今回は、私がAさんから依頼を受けた自筆証書遺言書の検認のお話をしたいと思います。Aさんの姉が死去し、姉には配偶者も子もおらず、法定相続人はAさんとAさんの兄弟であるB、Cさんでした。Aさんは死去したAさんの姉と一緒に仲良くくらしており、B、CさんとAさんの姉は、疎遠な間柄でした。
 ところで自筆証書遺言は、「検認」という手続きを経なければなりません。これは、家庭裁判所で 遺言書を開封し、その形状や、加除訂正の状態、日付、署名などを確認し、遺言書の偽造・変造を防止するための措置です。
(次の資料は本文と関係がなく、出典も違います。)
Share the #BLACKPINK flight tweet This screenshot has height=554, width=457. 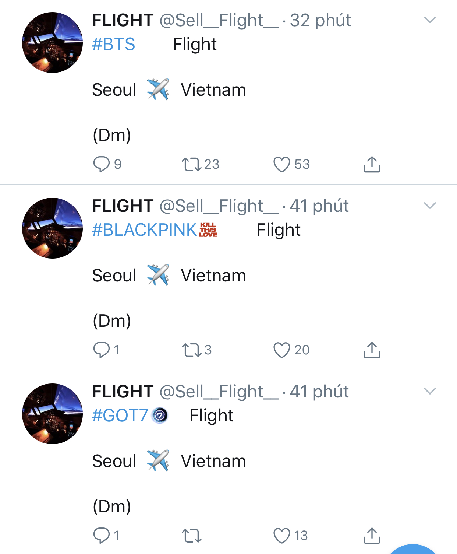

 家庭裁判所で検認が行われた際は、Aさんに相続させる建物の記載は登記簿通り、「居宅、木造瓦葺弐階建、床面積・・・・・・」と完璧になされており、遺言書には何の問題もないように思えました。

 無事検認が終わって、電車で事務所に帰っておりました。電車の中で再度確認をしてみたところ、遺言書の中で土地については全く触れられていないことに気づきました。

 建物の敷地をAさんに相続させるという記載がどこにも見当たらないのです。まり、遺言書を合理的に解釈するのであれば、Aさんに単独で相続させるのは建物だけであり、言及されていない敷地については、他の相続人にも相続させるのが被相続人の意思であるということができます。その場合、敷地については、他の相続人も法定相続分に応じて持分(所有権)を持つことになります。
 そもそも、一般的に築年数の古い建物はほとんど資産価値がありません。資産として重要なのはむしろその敷地のほうです。このケースでも、家そのものの価値はゼロに等しいものでした。
 また、Aさんは、敷地もあわせて単独で相続しなければ、建物の登記を移すことができません。そのままの状態が続けば、他の相続人から、
 「土地を売っぱらって、現金にしてみんなで分けよう、だから家を収去して明け渡してくれ」と求められるおそれがあります。
 したがって、被相続人がAさんに家を与えるために遺言書を作成したのであれば、敷地についても忘れずに記載しておくべきだったのです。
 それを失念してしまったのは、おそらく、被相続人が市販されている遺言書のマニュアル本をもとに、遺言書を作成していたからなのでしょう。被相続人の死後、その本棚から「遺言書の書き方」というようなタイトルの本が見つかり、中には付箋がいくつも貼られていました。
 そのようなマニュアル本に掲載されている遺言書サンプルなどをただ漫然と書き写してしまったり、あるいは多少アレンジして流用したりなどすると、重大な書き落としや間違いがあっても、なかなか気づかないものです。
 この事例では、自筆証書遺言を作成したあと、弁護士のような法律の専門家に、遺漏や過ちがないかをチェックしてもらうか、さもなくば最初から公正証書遺言で作成するべきでした。公正証書遺言であれば、公証人から「敷地に関する記載はないですが、よろしいのですか?」などと指摘されていたはずであり、本ケースのような大きな過ちは間違いなく避けられたはずです。